With all hot, high frequency parts on a single package, the rest of the motherboard should be an easy thing to do. No need for 32 layer pcbs to route memory, nor micrometre level precision. The whole package should not take much more than the area of AMD Threadripper, though you will have to put decoupling caps very tightly or bury them into pcb.



Having routing area for memory be reduced dramatically and doing away with separate PCB for graphics, and SDRAM DIMMs, should help a bit with cost, but more importantly lets us say bye to out of plane PCBs and height. The few discreet parts remaining on the motherboard are ICs for I/O, ports and power.

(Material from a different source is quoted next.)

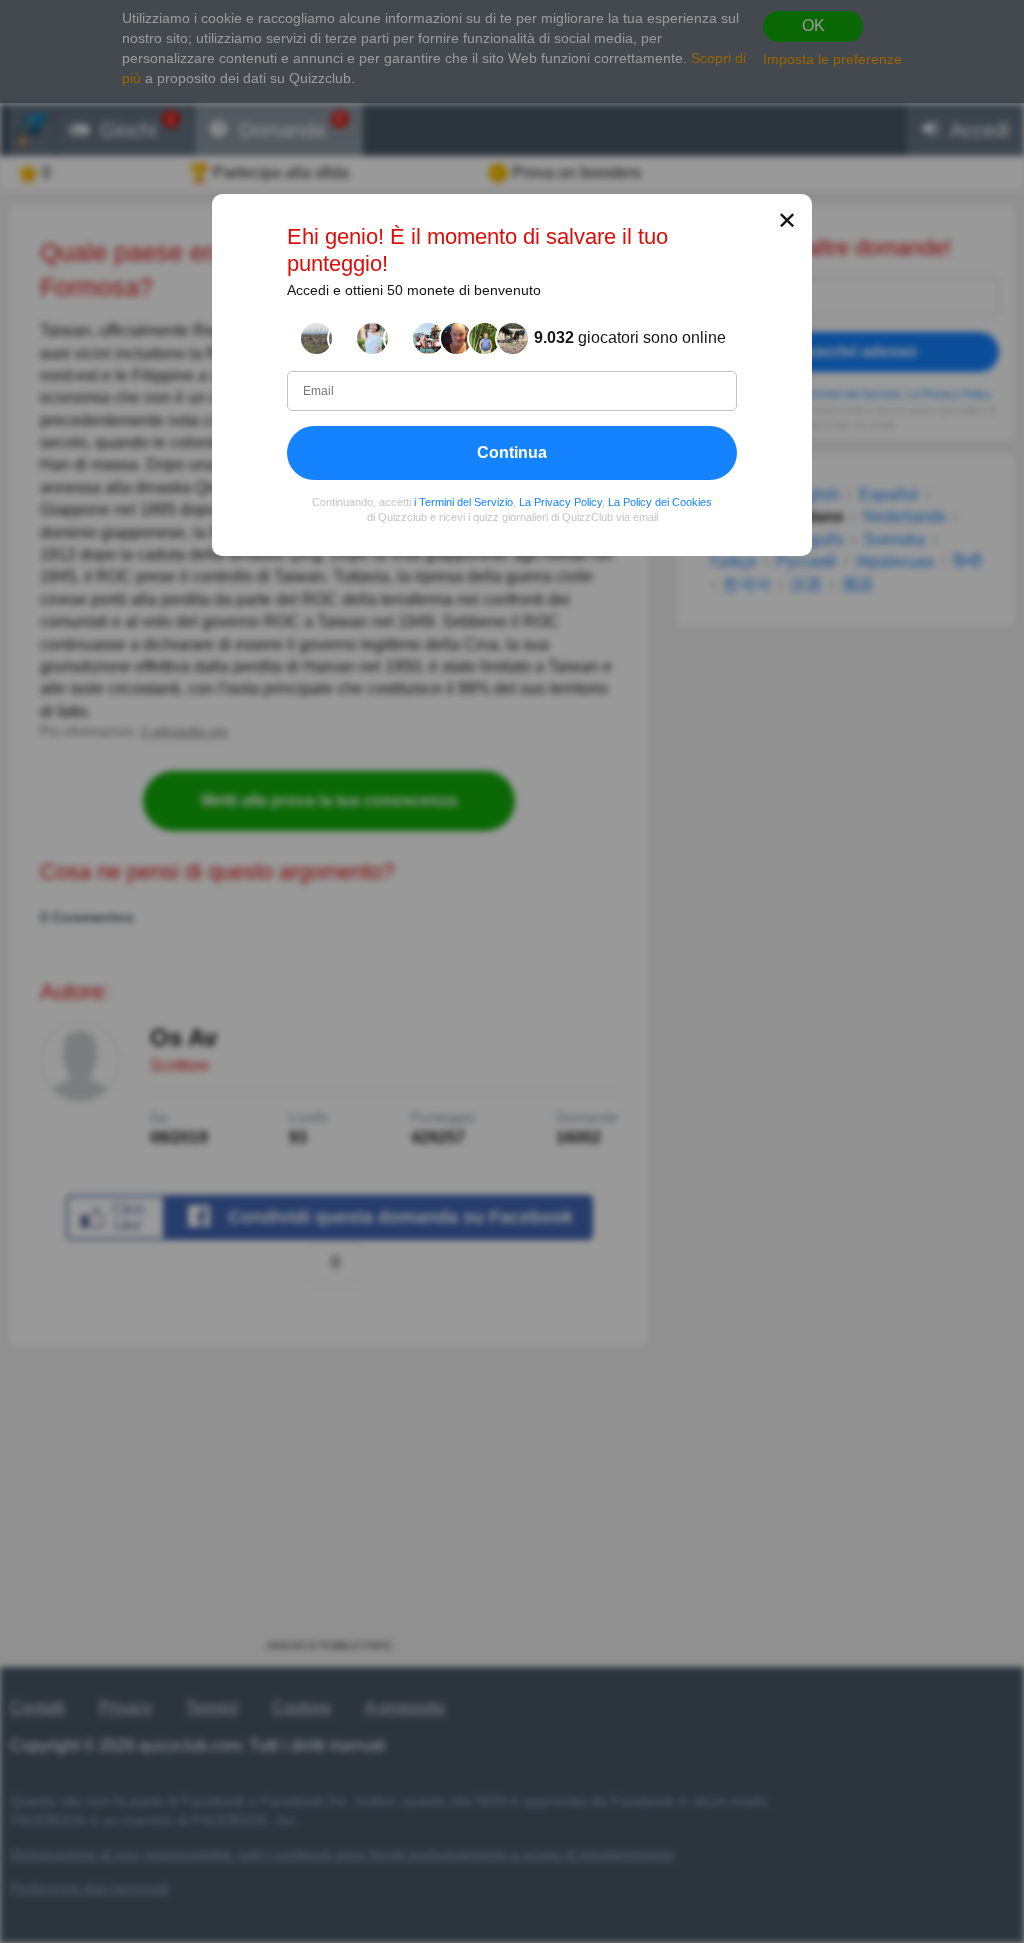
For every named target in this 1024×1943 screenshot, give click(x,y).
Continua (512, 452)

The power will still be a pita, all "fast and hot" silicon will be running at around 1V, and can easily consume half a kilowatt, and will need current with very very low ripple. I'll follow on how to deal this in a later post.
 
Last edited by a moderator:

pavel

Caliper Novice
Original poster
Sep 1, 2018
33
16
Once it is settled that all "fast and hot" ICs are placed on a single big package, just like in a picture above, the remaining parts on the board are the IO and power.

The power will be an issue, feeding a package consuming up to half a kilowatt will not be easy. As voltages will be around 1V, issues of massive ohmic losses, and welding machine like current of 500 amps.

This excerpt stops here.